When evaluating poker hands there are a number of basic rules which are useful to know.

Hands are ranked in order of their relative probabilities, the less probability there is to get a certain hand the more valuable it is considered to be.

  • A poker hand always consists of 5 cards. In games such as Texas Holdem and Omaha Poker, where players have access to more than 5 cards, the best 5 card combination is considered to be each player’s hand. The rest of the cards are never considered, not even in the case of a tie.
  • There are four different suits in a deck of cards with 13 individual card rankings in each suit.
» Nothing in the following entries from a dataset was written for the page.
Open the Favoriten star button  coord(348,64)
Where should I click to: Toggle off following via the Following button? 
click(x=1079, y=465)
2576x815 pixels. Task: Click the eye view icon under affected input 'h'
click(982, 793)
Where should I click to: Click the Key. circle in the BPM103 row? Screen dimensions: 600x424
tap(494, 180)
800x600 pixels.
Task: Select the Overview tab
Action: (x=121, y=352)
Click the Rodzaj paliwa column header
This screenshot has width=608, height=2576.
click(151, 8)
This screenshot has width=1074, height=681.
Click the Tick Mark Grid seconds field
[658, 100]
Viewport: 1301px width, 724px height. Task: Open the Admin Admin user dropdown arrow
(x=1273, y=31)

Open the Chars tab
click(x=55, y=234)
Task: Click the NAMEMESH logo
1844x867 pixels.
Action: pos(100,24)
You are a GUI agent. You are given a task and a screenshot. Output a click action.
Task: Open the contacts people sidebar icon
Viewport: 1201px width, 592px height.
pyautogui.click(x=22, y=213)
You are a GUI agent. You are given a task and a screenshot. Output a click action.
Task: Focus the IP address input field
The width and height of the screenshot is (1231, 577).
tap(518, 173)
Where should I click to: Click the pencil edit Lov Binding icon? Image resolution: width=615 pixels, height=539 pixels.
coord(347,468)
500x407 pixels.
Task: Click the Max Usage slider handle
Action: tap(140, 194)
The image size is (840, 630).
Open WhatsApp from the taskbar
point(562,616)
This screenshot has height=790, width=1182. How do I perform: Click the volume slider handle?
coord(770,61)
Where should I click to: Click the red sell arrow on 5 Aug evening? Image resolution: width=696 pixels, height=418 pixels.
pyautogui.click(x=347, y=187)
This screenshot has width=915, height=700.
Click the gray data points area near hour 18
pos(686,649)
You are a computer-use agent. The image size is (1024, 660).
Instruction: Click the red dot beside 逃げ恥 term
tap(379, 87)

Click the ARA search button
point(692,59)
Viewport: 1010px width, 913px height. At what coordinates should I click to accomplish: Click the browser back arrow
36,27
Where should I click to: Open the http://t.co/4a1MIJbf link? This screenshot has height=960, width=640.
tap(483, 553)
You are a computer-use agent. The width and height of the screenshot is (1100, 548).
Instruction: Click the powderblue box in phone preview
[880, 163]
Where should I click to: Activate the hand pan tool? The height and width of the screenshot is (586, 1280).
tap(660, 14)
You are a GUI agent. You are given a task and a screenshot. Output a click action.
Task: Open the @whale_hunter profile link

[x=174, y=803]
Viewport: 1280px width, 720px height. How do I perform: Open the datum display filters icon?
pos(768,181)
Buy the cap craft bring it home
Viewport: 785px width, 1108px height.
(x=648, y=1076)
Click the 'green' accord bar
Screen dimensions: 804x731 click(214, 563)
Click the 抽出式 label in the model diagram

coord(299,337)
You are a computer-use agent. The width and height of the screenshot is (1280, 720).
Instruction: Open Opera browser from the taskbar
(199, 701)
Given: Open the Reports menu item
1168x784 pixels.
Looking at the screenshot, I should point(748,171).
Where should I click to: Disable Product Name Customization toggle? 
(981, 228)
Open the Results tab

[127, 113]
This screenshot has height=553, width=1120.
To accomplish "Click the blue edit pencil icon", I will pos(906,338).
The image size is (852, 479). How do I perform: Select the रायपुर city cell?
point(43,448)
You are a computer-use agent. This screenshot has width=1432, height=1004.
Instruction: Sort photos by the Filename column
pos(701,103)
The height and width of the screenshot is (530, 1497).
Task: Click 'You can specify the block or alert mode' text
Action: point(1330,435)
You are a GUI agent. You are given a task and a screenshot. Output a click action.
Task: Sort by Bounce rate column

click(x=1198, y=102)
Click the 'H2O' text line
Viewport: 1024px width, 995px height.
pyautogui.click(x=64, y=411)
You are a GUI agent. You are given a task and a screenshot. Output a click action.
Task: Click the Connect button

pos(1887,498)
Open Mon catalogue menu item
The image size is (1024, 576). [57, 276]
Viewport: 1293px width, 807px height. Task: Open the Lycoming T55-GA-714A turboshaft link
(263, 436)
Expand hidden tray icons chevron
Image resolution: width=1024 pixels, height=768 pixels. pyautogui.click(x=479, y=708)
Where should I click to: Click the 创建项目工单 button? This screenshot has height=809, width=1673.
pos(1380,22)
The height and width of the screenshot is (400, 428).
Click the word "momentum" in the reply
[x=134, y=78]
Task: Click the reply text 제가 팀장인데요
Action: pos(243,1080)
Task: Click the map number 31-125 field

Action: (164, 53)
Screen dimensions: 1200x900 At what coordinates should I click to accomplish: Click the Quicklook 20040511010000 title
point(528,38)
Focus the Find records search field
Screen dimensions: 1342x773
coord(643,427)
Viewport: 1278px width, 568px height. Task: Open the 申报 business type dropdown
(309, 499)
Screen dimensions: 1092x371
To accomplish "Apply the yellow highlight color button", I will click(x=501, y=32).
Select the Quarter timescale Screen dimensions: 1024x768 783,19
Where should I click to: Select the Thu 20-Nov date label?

These cards are ranked from Ace, which is the highest, to King, Queen, Jack, 10, 9, 8, 7, 6, 4, 3 and 2, which is the lowest.
  • All suites have the same value and the suits only matter if you have 5 of the same, giving you a so-called flush, or if you have 5 in the same suit and all cards are in sequential order, giving you a so-called straight flush.
  • Hands are always ranked primarily by category rather than individual card rankings. That means that the worst two pair hand, which is a pair of twos with a pair of threes, always wins overall hands with no pair, or with one pair, even if that pair is the highest (pair of aces).

The ranking of the different poker hands is as follows, from best to worst:

  1. Straight flush: Any five cards in sequence and of the same suit.
  2. Four of a kind: A hand with four cards of the same rank.
  3. Full house: A hand with three cards of one rank and two of another rank.
  4. Flush: Five cards of the same suit.
  5. Straight: Five cards in sequence.
  6. Three of a kind: Three cards of the same rank.
  7. Two pair: Two cards of one rank, two of another.
  8. One pair: Two cards of the same rank.
  9. High card: No pair or better, just five cards which don’t “help” each other in any way.

In some less played poker variations, of which we should note that none are available at any online poker rooms, wild cards can be used. This means that a card of a certain rank, usually the twos, can be played as if it was of any rank and/or suit that the player so wishes, making it possible to have five of a kind.

In such cases five of a kind is considered better than a straight flush and is therefor the best possible combination.